Supplied text START

Better yet, test the reverse of her theory by going to see the Coen Brothers’ Hail, Caesar! this weekend. As I watched the trailers over the past month, I had no idea what the movie would be about. Roman epic? Backstage musical? Film noir? Time travel sci-fi? Hayley’s theory holds up: Hail, Caesar! is one of the wittiest and most enjoyable comedies to come along in ages.

What’s not to love about this movie? Channing Tatum tap-dancing in a sailor suit. Wayne Knight (Seinfeld’s nemesis, Newman) reclining in a toga. Scarlett Johansson struggling out of a mermaid suit. Ralph Fiennes keeping his upper lip stiff as a snippy, officious, British director. A producer named Skank. A singing cowboy (Alden Ehrenreich) who is simply swoony with his curly hair, dimpled chin, and aw-shucks accent. Tilda Swinton portraying not one, but two, gossip columnists. Frances McDormand cameo-ing as a gruff, chain-smoking film editor. And let’s not forget George Clooney, whose kidnapping early in the film drives the plot (yes, there is one.)

Supplied text END

**Problems and tasks**
1 - The passage on Hail, Caesar! above poses several guesses about what kind of movie it might be. List every film genre it names in those guesses.
2 - Answer these questions from the passage on Hail, Caesar! above:
(a) Who made the movie?
(b) Which actor plays the singing cowboy?
(c) How many gossip columnists does Tilda Swinton portray?

Data extract START

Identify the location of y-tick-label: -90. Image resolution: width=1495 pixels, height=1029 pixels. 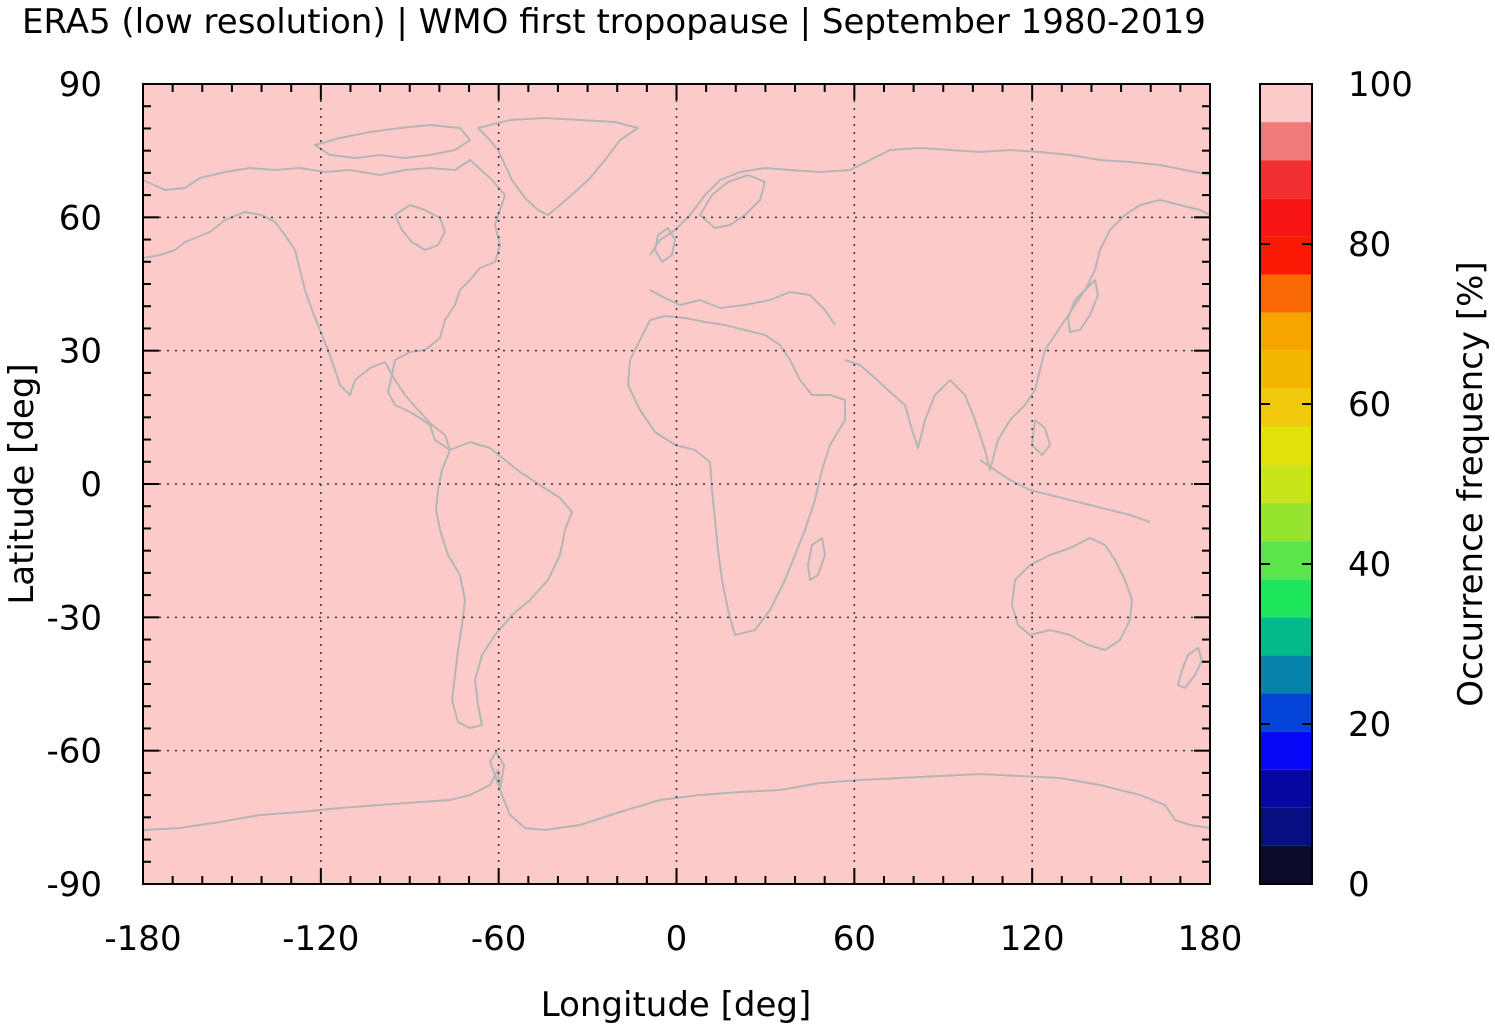
(74, 885).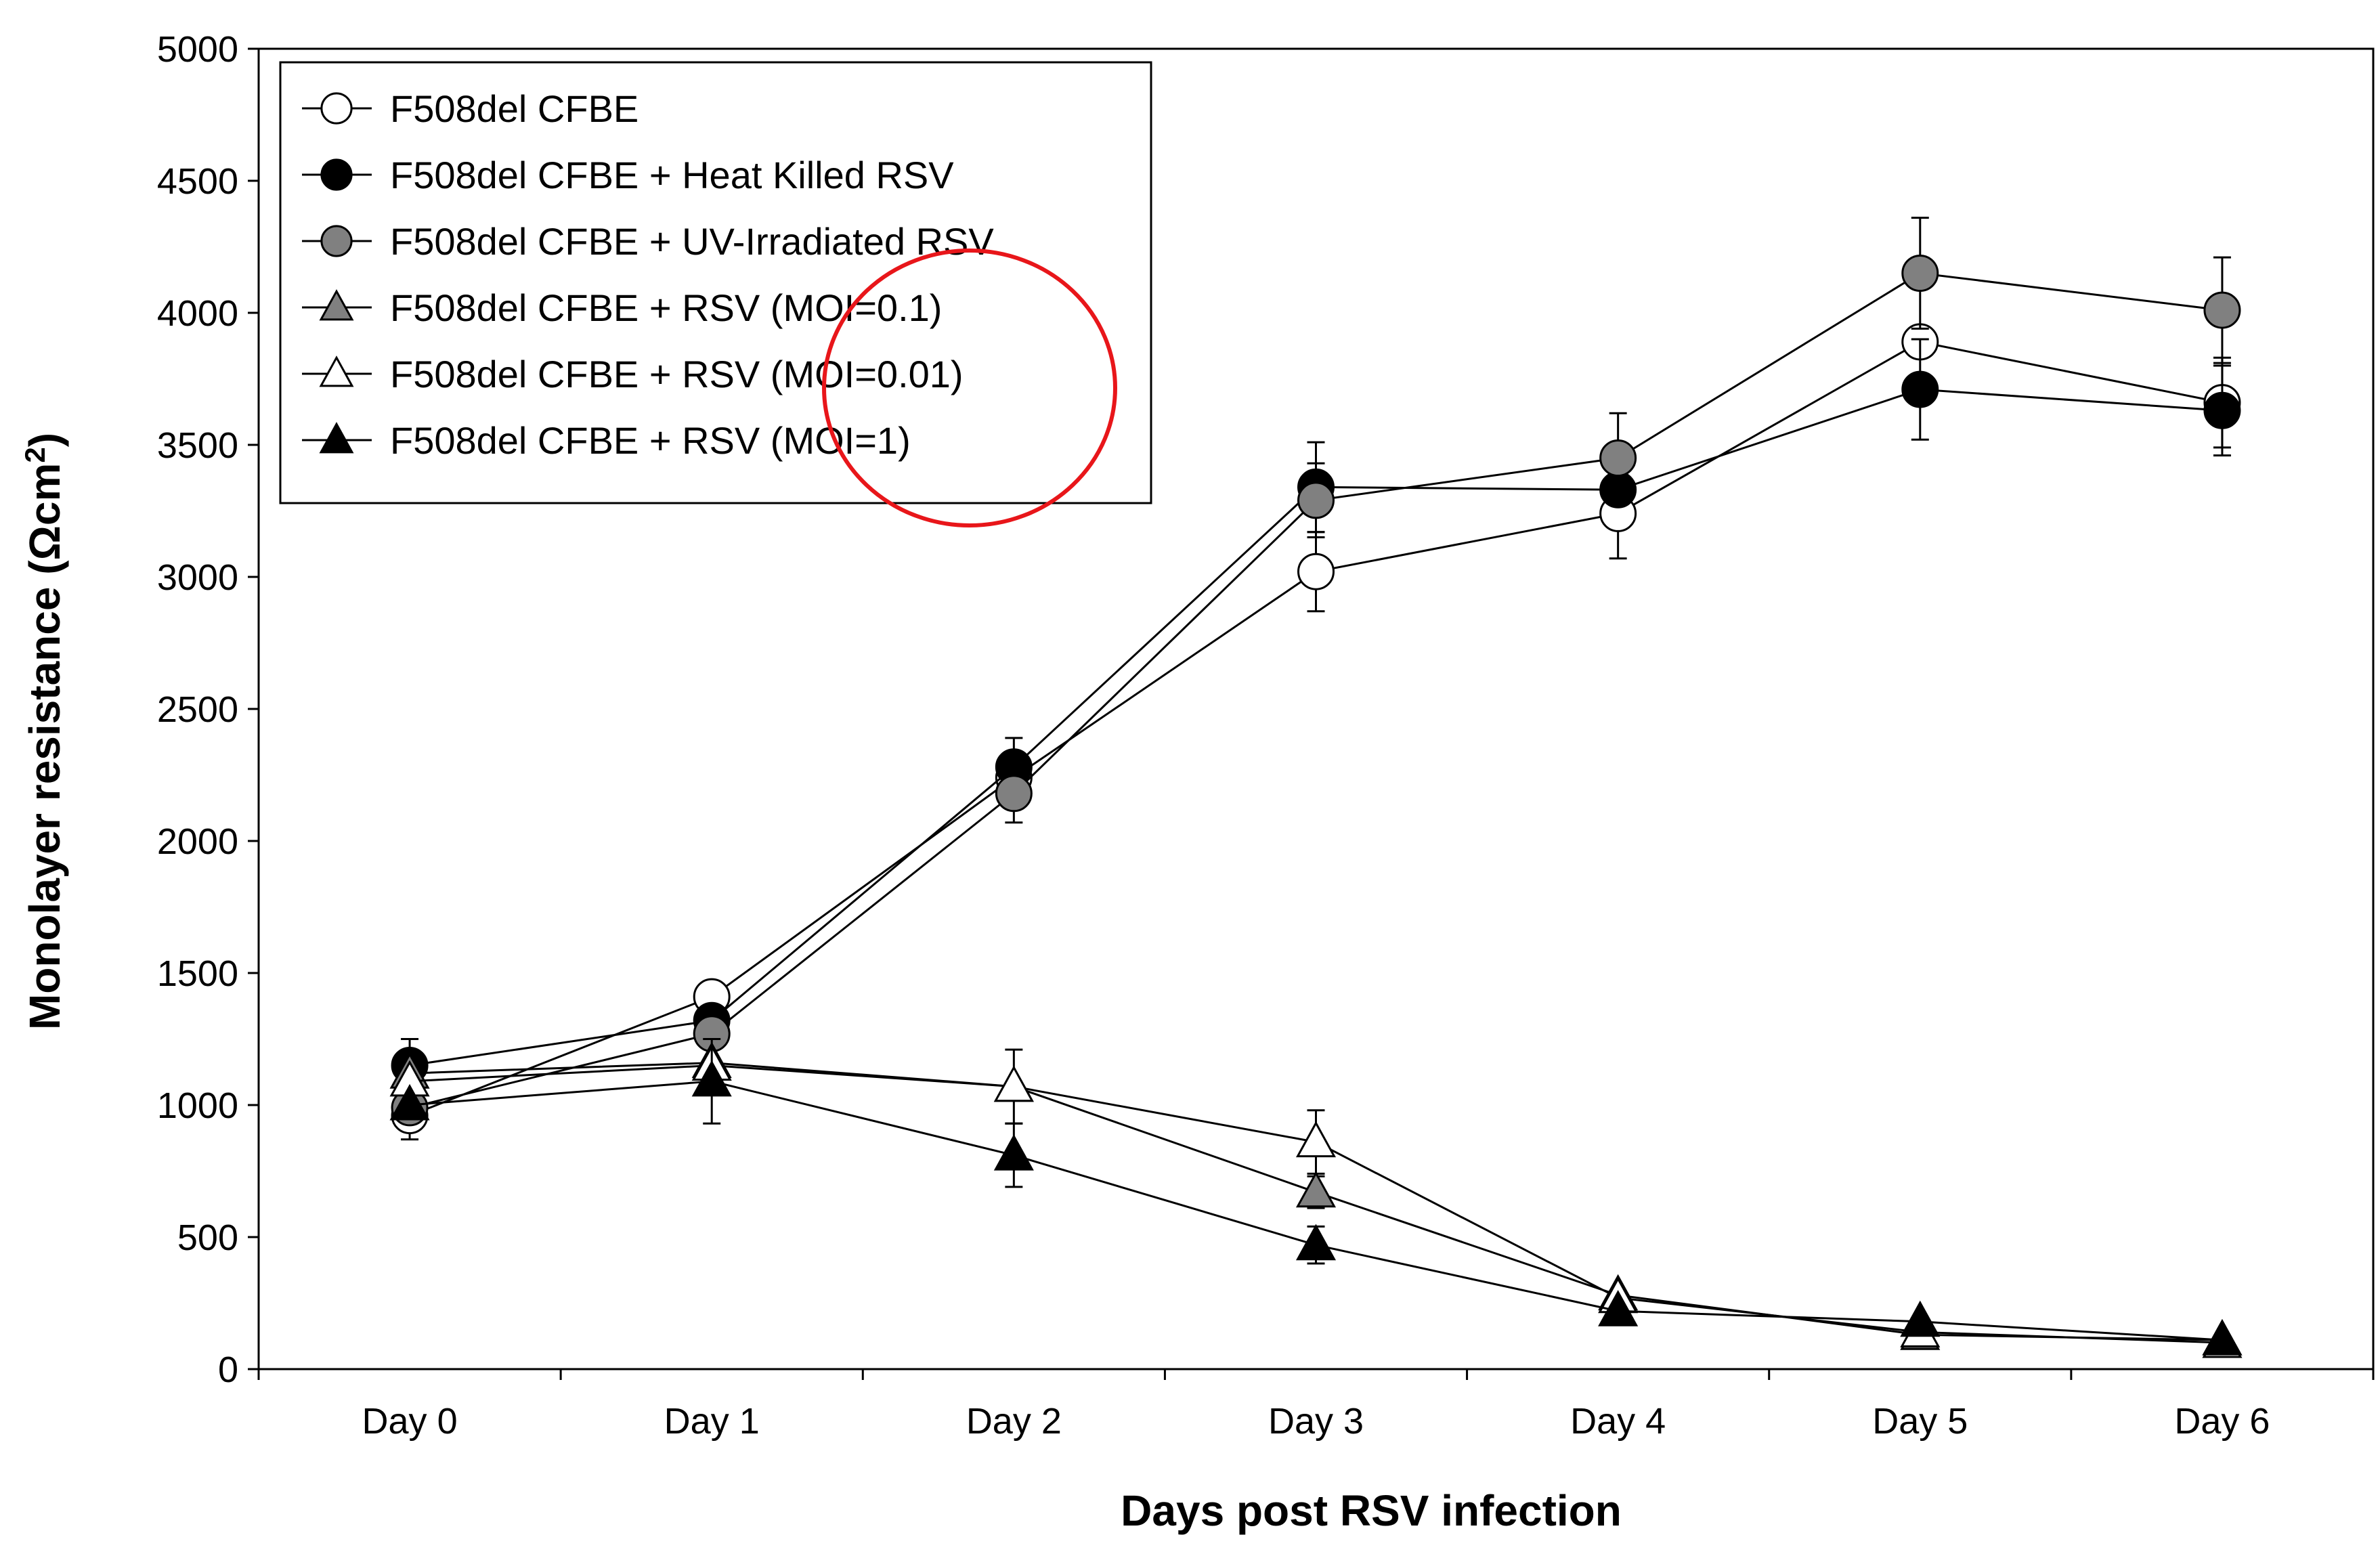 The width and height of the screenshot is (2380, 1556). Describe the element at coordinates (514, 108) in the screenshot. I see `legend-label: F508del CFBE` at that location.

Data extract END

**Numbered responses**
1 - Roman epic, backstage musical, film noir, time travel sci-fi

2 -
(a) The Coen Brothers
(b) Alden Ehrenreich
(c) Two